Sobre todo porque ella vivió algo parecido hace ocho años cuando se lanzó en contra del entonces senador Barack Obama. Y aunque ganó en el voto popular, perdió en delegados.

En ese entonces los miedos porque el partido demócrata quedara irreparablemente dividido también le quitaban el sueño a más de uno de los votantes, analistas y directivos del partido.

Hubo en ese entonces grupos de votantes que apoyaban a Clinton que se rehusaban a votar por Obama una vez que ella se retiró de la contienda. Las llamaban Las Pumas, porque su slogan era “¡unidad del partido, jamás!”, por sus siglas en inglés.

Pero, una vez que Clinton aceptó que no iba a conseguir la candidatura, se dedicó a hacer campaña por Obama, sobre todo en donde más votos ganó.

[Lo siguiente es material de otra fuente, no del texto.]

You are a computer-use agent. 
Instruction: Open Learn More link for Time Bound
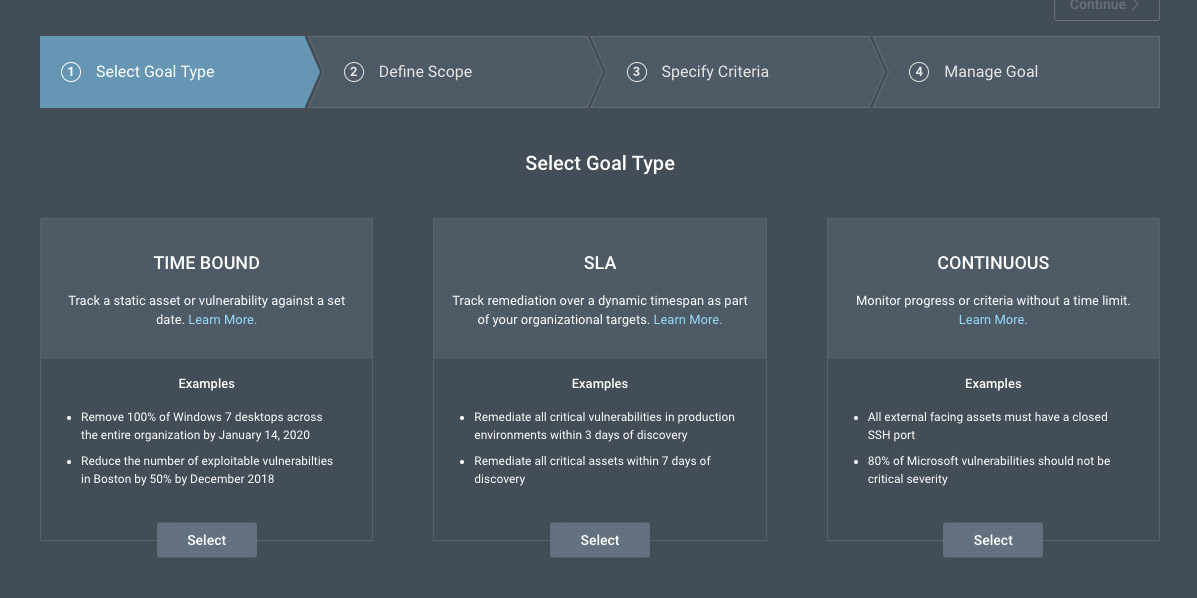(x=222, y=320)
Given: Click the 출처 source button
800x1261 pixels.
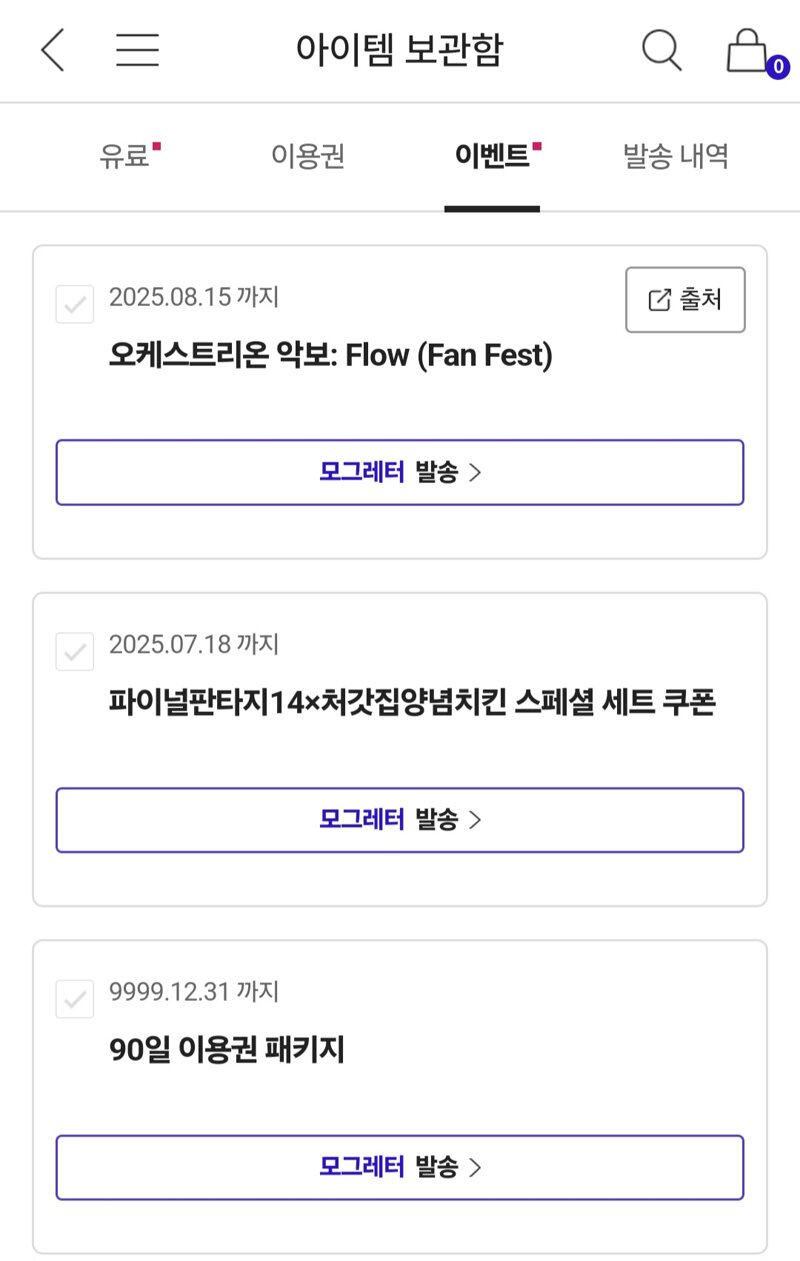Looking at the screenshot, I should tap(685, 300).
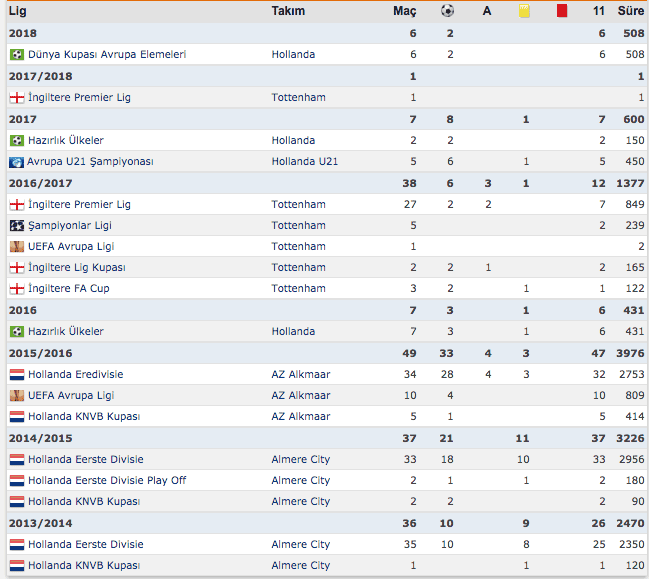649x579 pixels.
Task: Click the Süre column header
Action: pos(631,11)
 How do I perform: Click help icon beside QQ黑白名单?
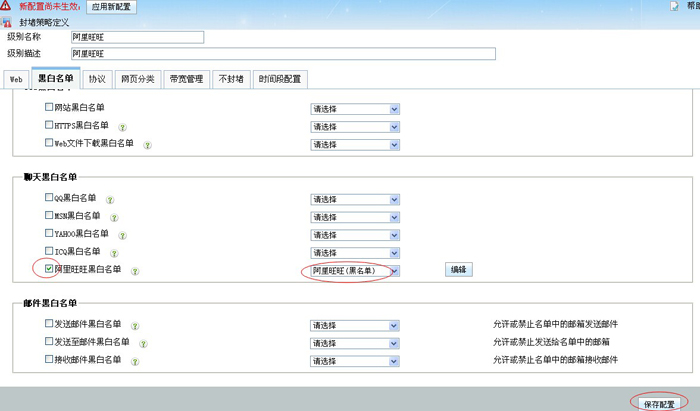pos(110,199)
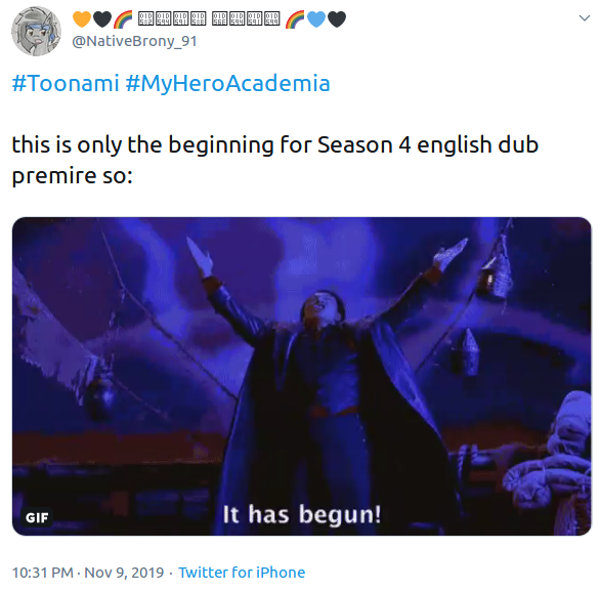The height and width of the screenshot is (591, 600).
Task: Play the 'It has begun!' GIF
Action: pos(302,376)
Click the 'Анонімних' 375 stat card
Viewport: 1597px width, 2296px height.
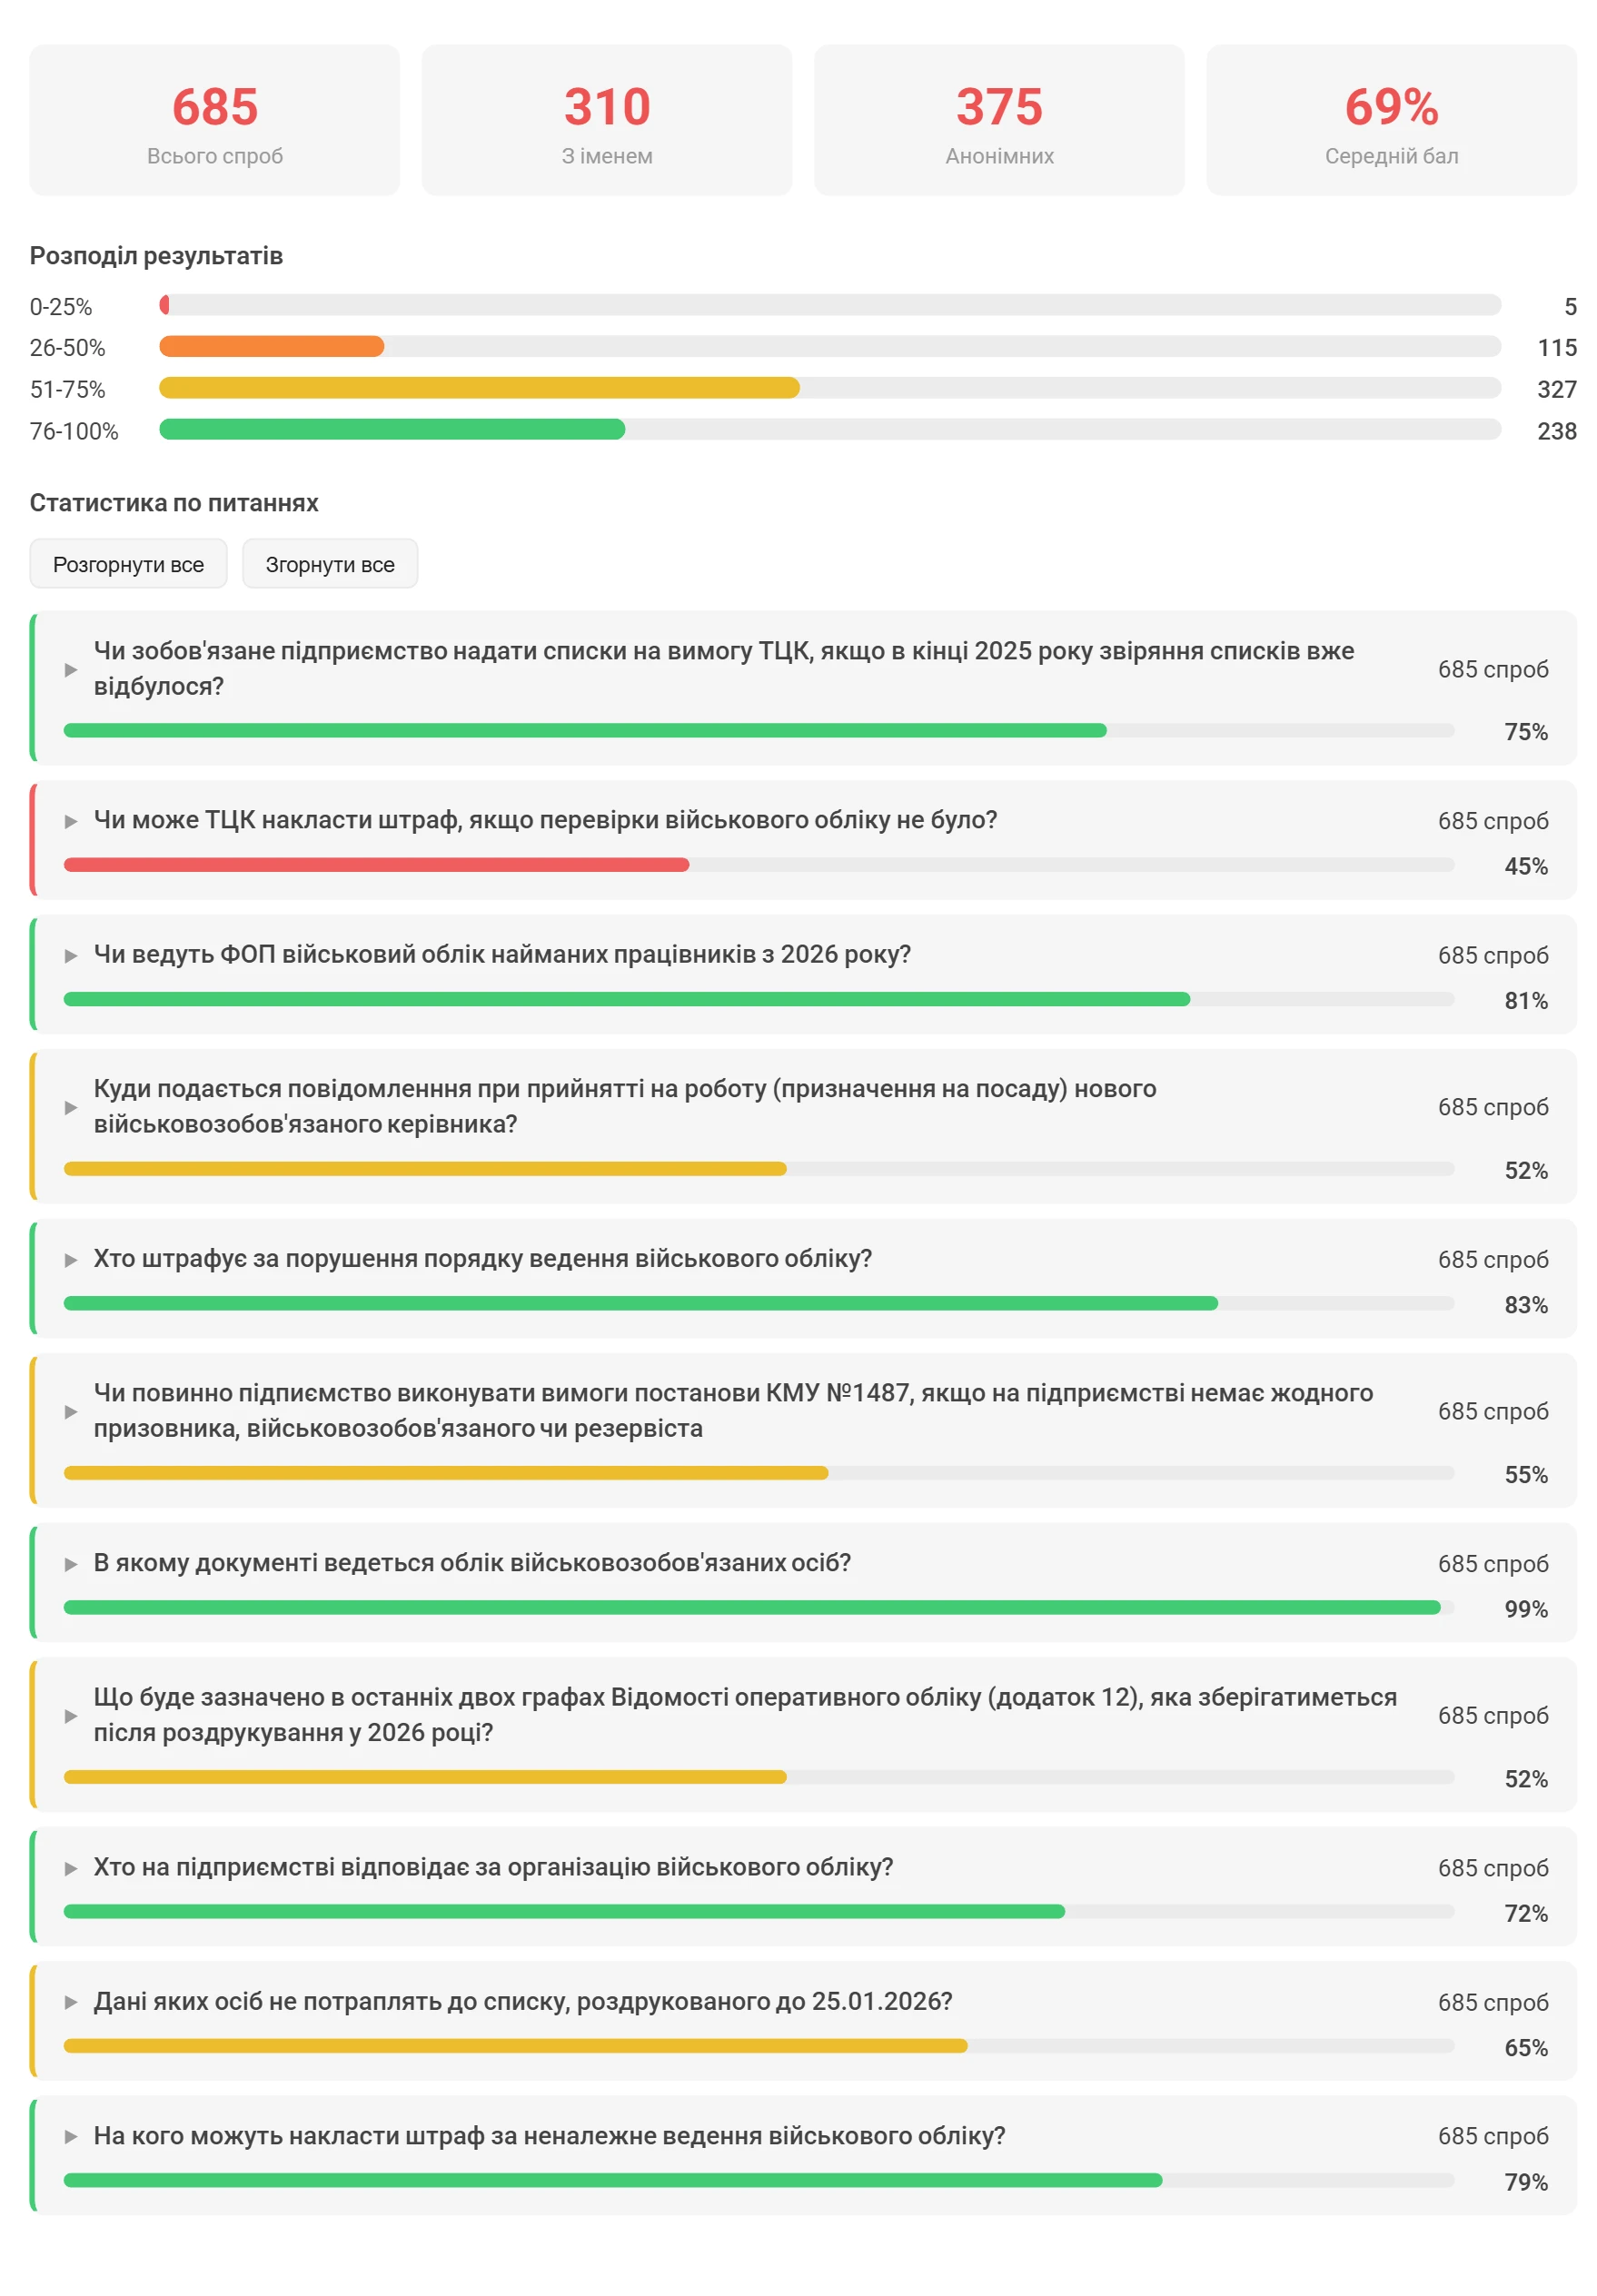point(998,120)
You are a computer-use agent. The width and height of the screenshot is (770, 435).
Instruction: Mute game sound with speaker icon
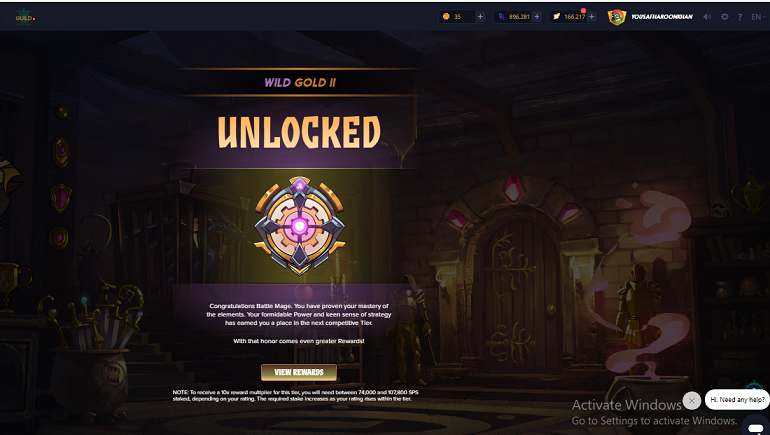pos(707,17)
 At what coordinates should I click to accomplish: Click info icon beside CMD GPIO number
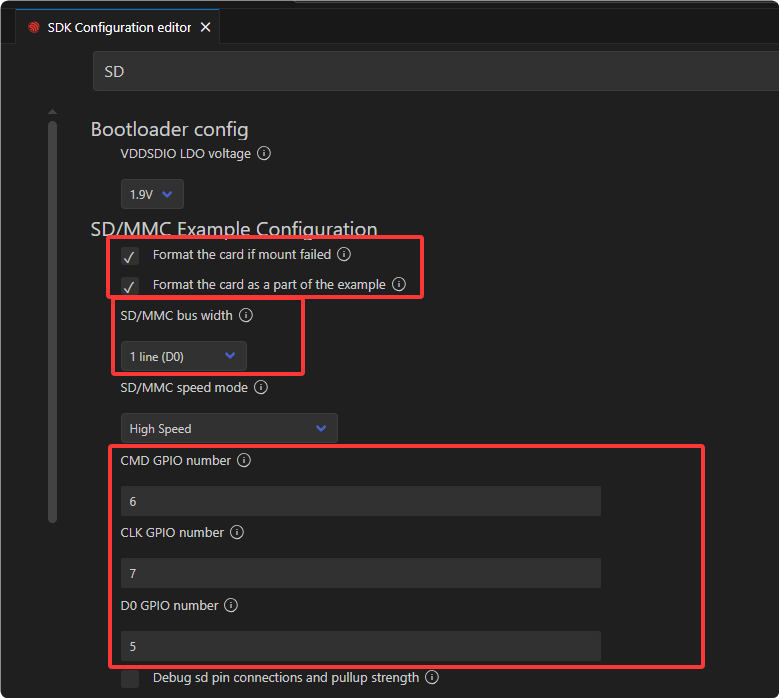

La campaña de Clinton está confiada de que la unidad del partido, la fuerza necesaria para ganarle al muy posible candidato republicano Donald Trump, ayude a convencer a más de un seguidor de Sanders.

Esa es una de las muchas lecciones que le enseñaron los errores de esa campaña anterior. Muchas personas que trabajaron en ella, y en la campaña de Obama del 2008, y en la de Obama en 2012, están ahora trabajando para ella, comentó Silva.

Esa, dicen los observadores políticos, es una de las ventajas más grandes que tiene ella sobre el senador: cuando él está yendo, ella ya ha ido y venido.